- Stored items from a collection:
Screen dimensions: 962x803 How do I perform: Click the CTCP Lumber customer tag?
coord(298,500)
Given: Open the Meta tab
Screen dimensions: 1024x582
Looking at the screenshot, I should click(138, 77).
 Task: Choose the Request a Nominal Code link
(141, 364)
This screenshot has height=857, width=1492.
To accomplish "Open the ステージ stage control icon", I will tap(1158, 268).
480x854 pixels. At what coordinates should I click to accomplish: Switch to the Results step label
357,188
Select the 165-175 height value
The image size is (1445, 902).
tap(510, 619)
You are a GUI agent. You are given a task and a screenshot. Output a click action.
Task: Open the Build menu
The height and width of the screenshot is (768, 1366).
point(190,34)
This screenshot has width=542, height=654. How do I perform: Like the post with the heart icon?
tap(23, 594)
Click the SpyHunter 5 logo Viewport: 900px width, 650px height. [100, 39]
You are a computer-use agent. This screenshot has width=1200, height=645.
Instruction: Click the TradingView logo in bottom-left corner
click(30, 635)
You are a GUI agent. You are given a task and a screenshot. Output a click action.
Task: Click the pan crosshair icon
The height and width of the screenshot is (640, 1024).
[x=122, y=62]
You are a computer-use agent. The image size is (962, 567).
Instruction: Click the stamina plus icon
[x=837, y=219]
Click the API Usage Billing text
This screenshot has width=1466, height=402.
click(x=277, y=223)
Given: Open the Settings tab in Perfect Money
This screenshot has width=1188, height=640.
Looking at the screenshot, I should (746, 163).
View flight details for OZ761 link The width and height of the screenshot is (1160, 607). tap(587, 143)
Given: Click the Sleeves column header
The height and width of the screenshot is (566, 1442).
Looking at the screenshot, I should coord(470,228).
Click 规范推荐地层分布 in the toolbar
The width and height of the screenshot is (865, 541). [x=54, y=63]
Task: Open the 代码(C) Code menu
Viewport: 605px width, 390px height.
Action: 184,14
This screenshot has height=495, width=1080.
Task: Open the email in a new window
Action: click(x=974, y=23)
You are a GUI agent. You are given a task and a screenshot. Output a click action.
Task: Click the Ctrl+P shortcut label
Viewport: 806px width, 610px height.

- THE PROBLEM: Copy all of the entries above exactly as shown.

- YOUR SOLUTION:
Screen dimensions: 962x803 How do I perform: Click the CTCP Lumber customer tag?
coord(298,500)
Given: Open the Meta tab
Screen dimensions: 1024x582
Looking at the screenshot, I should click(138, 77).
 Task: Choose the Request a Nominal Code link
(141, 364)
This screenshot has height=857, width=1492.
To accomplish "Open the ステージ stage control icon", I will tap(1158, 268).
480x854 pixels. At what coordinates should I click to accomplish: Switch to the Results step label
357,188
Select the 165-175 height value
The image size is (1445, 902).
tap(510, 619)
You are a GUI agent. You are given a task and a screenshot. Output a click action.
Task: Open the Build menu
The height and width of the screenshot is (768, 1366).
point(190,34)
This screenshot has width=542, height=654. How do I perform: Like the post with the heart icon?
tap(23, 594)
Click the SpyHunter 5 logo Viewport: 900px width, 650px height. [100, 39]
You are a computer-use agent. This screenshot has width=1200, height=645.
Instruction: Click the TradingView logo in bottom-left corner
click(30, 635)
You are a GUI agent. You are given a task and a screenshot. Output a click action.
Task: Click the pan crosshair icon
The height and width of the screenshot is (640, 1024).
[x=122, y=62]
You are a computer-use agent. The image size is (962, 567).
Instruction: Click the stamina plus icon
[x=837, y=219]
Click the API Usage Billing text
This screenshot has width=1466, height=402.
click(x=277, y=223)
Given: Open the Settings tab in Perfect Money
This screenshot has width=1188, height=640.
Looking at the screenshot, I should (746, 163).
View flight details for OZ761 link The width and height of the screenshot is (1160, 607). tap(587, 143)
Given: Click the Sleeves column header
The height and width of the screenshot is (566, 1442).
Looking at the screenshot, I should coord(470,228).
Click 规范推荐地层分布 in the toolbar
The width and height of the screenshot is (865, 541). [x=54, y=63]
Task: Open the 代码(C) Code menu
Viewport: 605px width, 390px height.
Action: 184,14
This screenshot has height=495, width=1080.
Task: Open the email in a new window
Action: click(x=974, y=23)
You are a GUI agent. You are given a task and a screenshot. Output a click action.
Task: Click the Ctrl+P shortcut label
Viewport: 806px width, 610px height.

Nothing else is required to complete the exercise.